Content starts

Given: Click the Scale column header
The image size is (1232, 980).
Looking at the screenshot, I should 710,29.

Content ends
Content starts

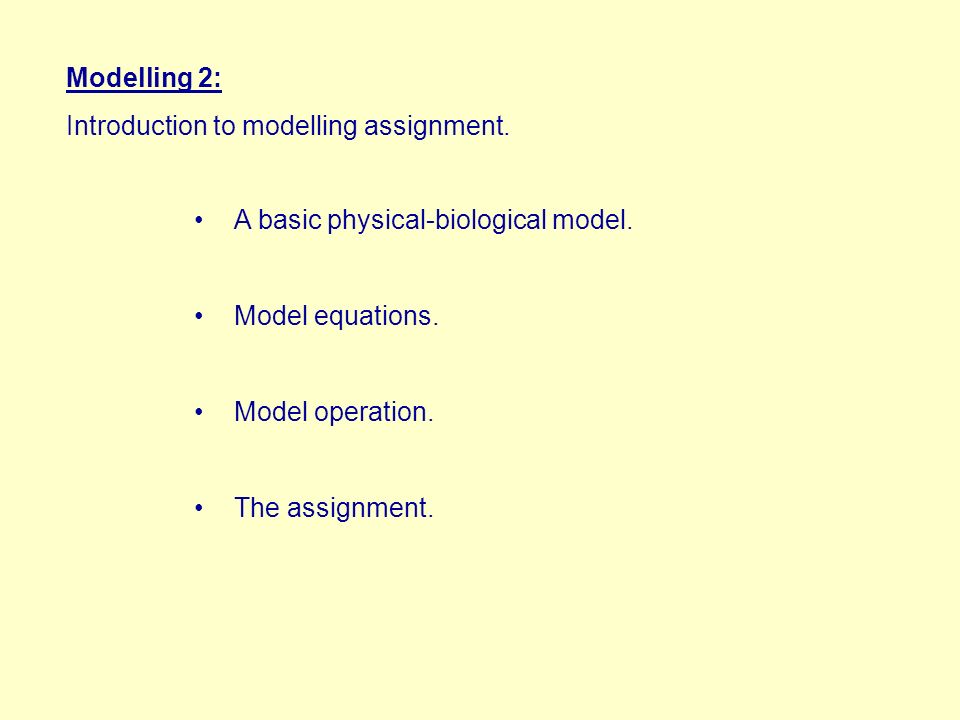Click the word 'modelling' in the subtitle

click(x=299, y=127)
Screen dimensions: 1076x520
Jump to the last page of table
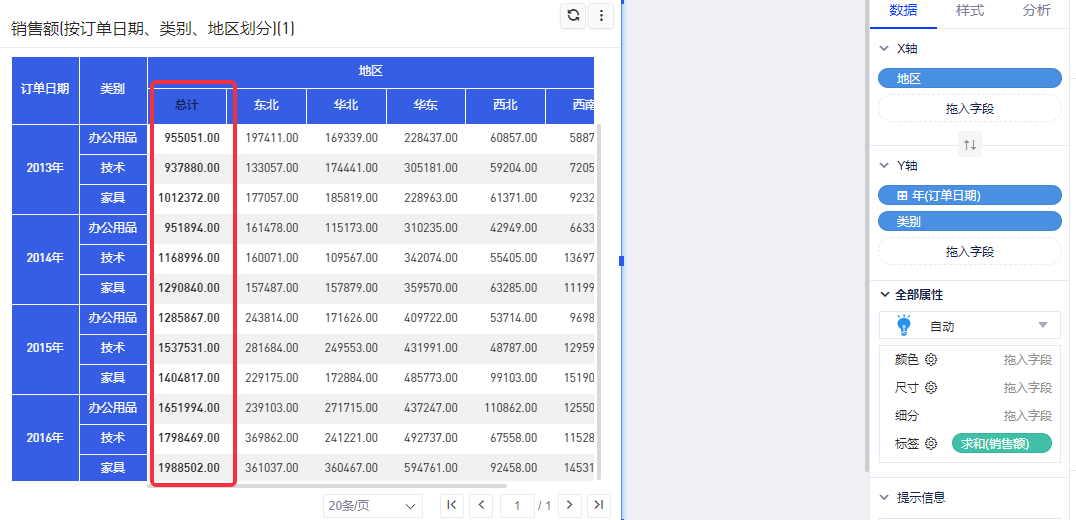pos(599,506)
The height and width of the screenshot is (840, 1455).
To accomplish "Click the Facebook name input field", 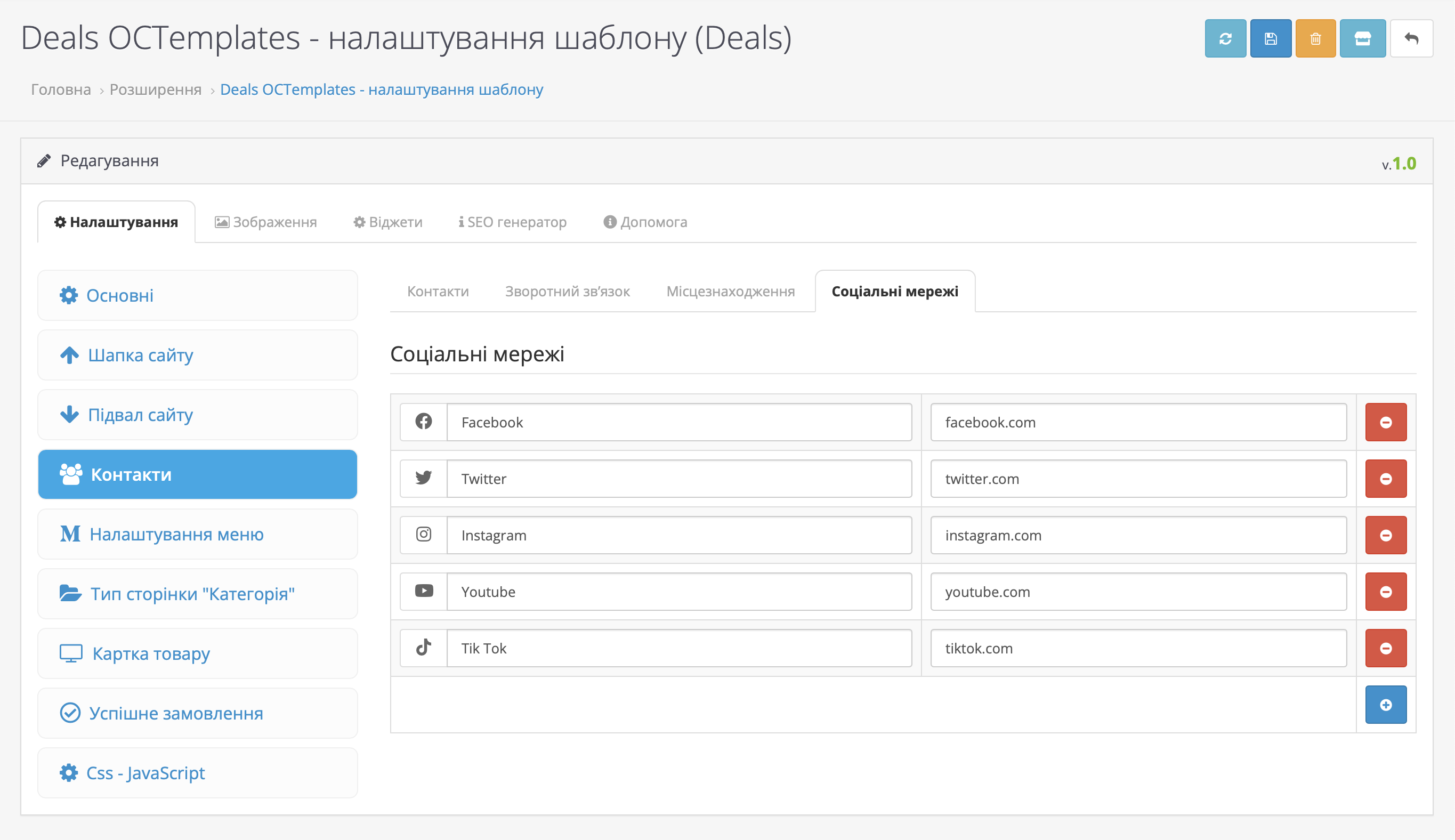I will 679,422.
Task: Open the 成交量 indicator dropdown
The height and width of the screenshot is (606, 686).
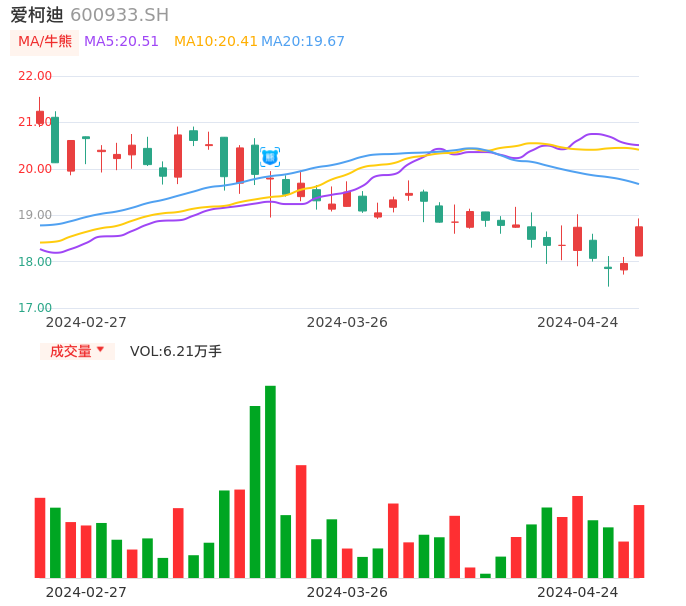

Content ends

#### WHAT TO WORK ON:
Write only the number of lines in the records that contain the string "width".

#### SOLUTION FOR THIS PROBLEM:
2